According to September 2014 data from the Bureau of Labor Statistics (BLS), fatal transportation incidents were down 10 percent in 2013, but still accounted for about two out of every five fatal work injuries in 2013. Of the 1,740 transportation-related deaths last year, nearly three out of every five (a total of 991) involved motorized land vehicles.

With billions of dollars being diverted to these accidents and their aftermath, we asked Jack Hanley, executive director of the Network of Employers for Traffic Safety (NETS) about the business case for eliminating accidents. He explains that in the past, most businesses would not require an economic analysis in order to approve safety programs or initiatives. “But today, we’re not seeing that automatic OK when it comes to initiatives that will improve road safety,” says Hanley.

Leaders require cost/benefit information. As a result, companies are being forced to develop the rationale for driving safety programs. In some cases, that only happens after the accounting department starts looking into the real cost of repeated accidents, even those that involve only “bent metal” and no personal injury.

• Instructions:
1) Decide whether each statement agrees with the workplace traffic safety passage, answering yes or no and quoting the words that settle it.
(a) Fatal transportation incidents rose in 2013.
(b) Of the transportation-related deaths, 991 involved motorized land vehicles.
(c) Businesses today give automatic approval to initiatives that improve road safety.
2) Answer from the workplace traffic safety passage:
(a) How many transportation-related deaths occurred last year?
(b) Which organization has Jack Hanley as executive director?
(c) Which department's look into the real cost of repeated accidents sometimes leads companies to develop the rationale for driving safety programs?
3) Carry on the workplace traffic safety passage after its final sentence.
The listing plays no part in the work on the workplace traffic safety passage.

• Records provided:
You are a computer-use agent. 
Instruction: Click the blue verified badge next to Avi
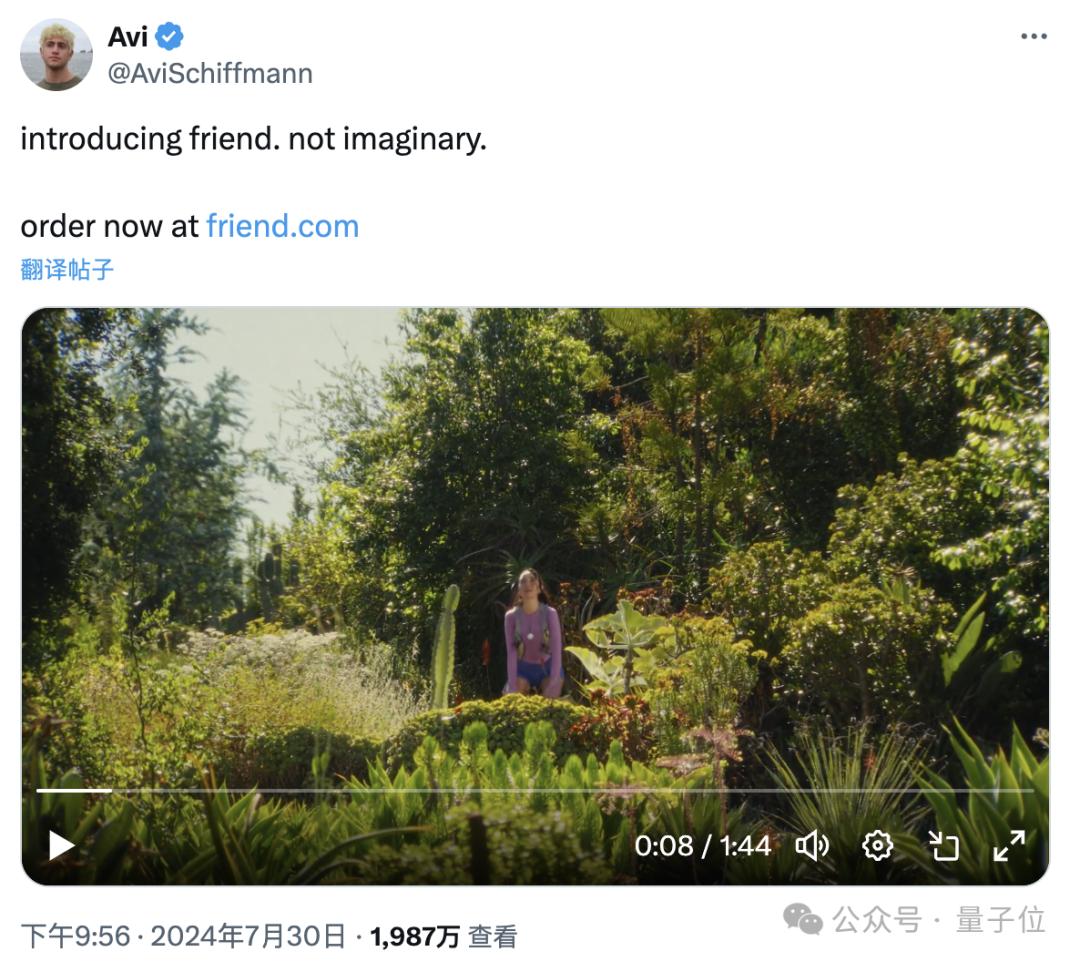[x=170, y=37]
--
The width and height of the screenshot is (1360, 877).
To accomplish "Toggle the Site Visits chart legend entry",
...
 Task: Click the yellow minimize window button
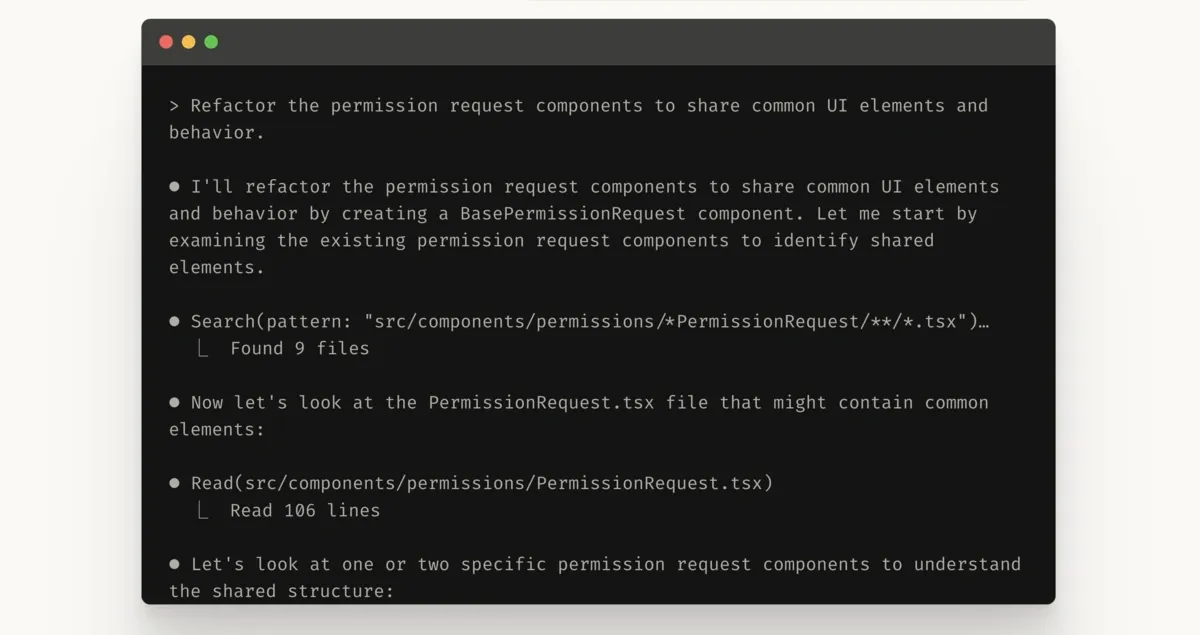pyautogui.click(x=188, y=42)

• Expected outputs:
1)
(a) No: "fatal transportation incidents were down 10 percent in 2013"
(b) Yes: "(a total of 991) involved motorized land vehicles"
(c) No: "we’re not seeing that automatic OK when it comes to initiatives that will improve road safety"

2)
(a) 1,740
(b) The Network of Employers for Traffic Safety (NETS)
(c) The accounting department

3)
At an average company, 20 percent of vehicles will be involved in a crash in any given year, says Hanley. Using the government’s estimate of $16,000 for a no-injury accident, the cost for a business with a fleet of 20 vehicles would be $64,000, assuming that 20 percent, or four vehicles, were involved in a collision.

Business owners are often shocked when they calculate how much product they have to produce to pay for vehicle accidents. But those employers who decide to take safe driving practices seriously not only protect the safety of their workers, but the help to protect their company’s bottom line as well.